I spent the last six weeks taking a pottery class where we did hand building as well as wheel throwing. I was in a season of betweenness, and I really needed a creative outlet. I specifically chose pottery because I have always had a bit of a fascination with it, and because I knew I probably wouldn't be very good at it, and that seemed like a great way to learn some valuable lessons along with some new skills. I was certainly right about that and can definitely say I learned a lot.
At the beginning of every class we would start with a few lumps of damp, grayish-white clay that had no personality whatsoever. Then our teacher would show us an example of something we could make but would soon set us free to "create whatever we wanted." Being very new to the craft and prone to rule following, I pretty much stuck to the projects of the day, but I never really produced the true likeness of the teacher's example. And even he, with more than a decade of experience as a professional potter, said he wouldn't be able to replicate his work exactly. Perfect was not my goal, and I always felt delighted that I had managed to make anything at all and found each piece beautiful in its own way. Each classmate brought their own ideas about what they wanted to get out of the class. One of my classmates rarely stuck to the prescribed project and made some truly interesting pieces that she conjured up purely from her imagination. Another classmate broke down in tears and scrapped many of her projects when they didn't turn out "just right," even though I couldn't really see anything wrong with them. But, as our teacher reminded us over and over, there was no one correct approach.
In hand building it was difficult to get the clay to a uniform thickness or to master the detail work. On the wheel, it was easy to get the clay too off-center, leave it too dry, get it too wet, or stretch it too thin. If you had something specific in your head when you started, you could almost count on something going awry and then having to take some measure or other just to salvage the project--the image in your head be damned. And never once did all six of the students end up with things that even remotely resembled what the other students had made or what the teacher had shown us. By the third class we had embraced a motto: The clay will become what it wants to be. And from that moment, the whole class became an exercise in letting go of the idea you had in your head and just accepting whatever happened. The concept freed many of us up to just enjoy the process and be delighted with whatever we created.

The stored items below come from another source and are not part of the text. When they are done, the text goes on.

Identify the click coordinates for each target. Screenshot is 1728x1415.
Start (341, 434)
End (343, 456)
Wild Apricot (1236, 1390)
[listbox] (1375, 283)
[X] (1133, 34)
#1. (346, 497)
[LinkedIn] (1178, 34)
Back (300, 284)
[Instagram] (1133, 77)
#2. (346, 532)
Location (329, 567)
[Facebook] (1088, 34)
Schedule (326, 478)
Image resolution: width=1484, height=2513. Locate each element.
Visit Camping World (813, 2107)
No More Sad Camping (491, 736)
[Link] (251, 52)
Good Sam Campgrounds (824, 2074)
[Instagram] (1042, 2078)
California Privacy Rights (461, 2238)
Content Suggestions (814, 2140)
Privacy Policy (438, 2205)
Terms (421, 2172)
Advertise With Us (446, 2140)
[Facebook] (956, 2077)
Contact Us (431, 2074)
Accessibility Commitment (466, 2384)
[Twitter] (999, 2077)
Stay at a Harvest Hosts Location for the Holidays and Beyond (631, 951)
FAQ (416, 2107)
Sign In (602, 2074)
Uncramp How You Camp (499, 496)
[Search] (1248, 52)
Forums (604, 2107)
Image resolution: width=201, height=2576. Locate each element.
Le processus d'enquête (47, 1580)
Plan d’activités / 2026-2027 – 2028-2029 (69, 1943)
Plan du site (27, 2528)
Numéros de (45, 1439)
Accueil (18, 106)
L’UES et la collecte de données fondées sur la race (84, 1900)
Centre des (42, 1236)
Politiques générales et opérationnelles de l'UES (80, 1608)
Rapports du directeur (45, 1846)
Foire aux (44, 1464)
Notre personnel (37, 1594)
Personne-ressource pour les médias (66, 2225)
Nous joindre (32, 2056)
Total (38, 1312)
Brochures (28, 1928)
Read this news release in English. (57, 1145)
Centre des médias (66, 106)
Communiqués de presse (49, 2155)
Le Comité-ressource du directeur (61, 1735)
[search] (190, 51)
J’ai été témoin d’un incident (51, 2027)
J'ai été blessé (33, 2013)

Once the clay had become something--a beautiful, wonky, lovely, unique thing--it had to dry out for a week or so before it could be fired. The heat of the kiln was sure to shrink the pieces and sometimes reveal serious and not-so-serious cracks. And once it was fired, each piece had to be glazed. We could read on the containers the colors of the glazes and, for most, see tiny example tiles of the finished colors, but many of the glazes looked almost the exact color of the clay when first applied or not at all like the finished product, as the heat of the kiln during the second firing was what was needed to bring out the trueness of the hue. There was a skill to applying just the right amount of glaze too (especially tricky since we couldn't always tell where it had been applied). Too much, too close to the bottom of the piece, and it would melt onto the kiln and pretty much guarantee chips in the finished product; too little, and the color would barely show up at all. It was super hard to predict what the finished pieces would actually look like, and it was a little like a wonder-filled Christmas morning when we arrived to pick up our finished pieces.
I was enthralled with all my pieces and genuinely appreciated what each of them had become--with and without my help. I did a show-and-tell with my family and was practically doing a happy dance seeing everything displayed on the table. I have a couple of "bowls" that decided to become "planters" because of unplanned holes that appeared in their bases during the process. I have a vase that fell in on itself on the wheel and turned out to be one of my favorites because it is so unusual and interesting and 100% non-replicable. I have coffee mugs with awkward handles, but the coffee this morning tasted better out of a mug I made myself. None of the things I made is perfect, but every one of them is beautiful to my eyes and to my heart. I did the best I could with the raw materials I had and the skills I learned along the way, but without a doubt, the clay became what it wanted to be, which is what makes each piece so valuable to me.
Examining my work got me thinking about raising kids. It's a process. And people do it differently. And there are a lot of things that can factor in to how the final product comes out. But even if things don't go according to our original plan--which they rarely do--there aren't really a lot of ways to do it wrong. Even the mistakes we parents make along the way can become something lovely. My finished product will not look like yours. It will likely not even look like the picture I had in my head. We start with similar raw material that is moldable, but ultimately "the clay will become what it wants to be," and the only real truth is that the final product will be absolutely beautiful and unique.
The last few months have held frequent reminders for me to accept things as they are and to see the beauty in what is. My kids are not all turning out according to the images I had in my head or according the societal "instructions," but they are all turning out to be exactly who they are meant to be, and it is absolutely the most beautiful thing I have ever witnessed.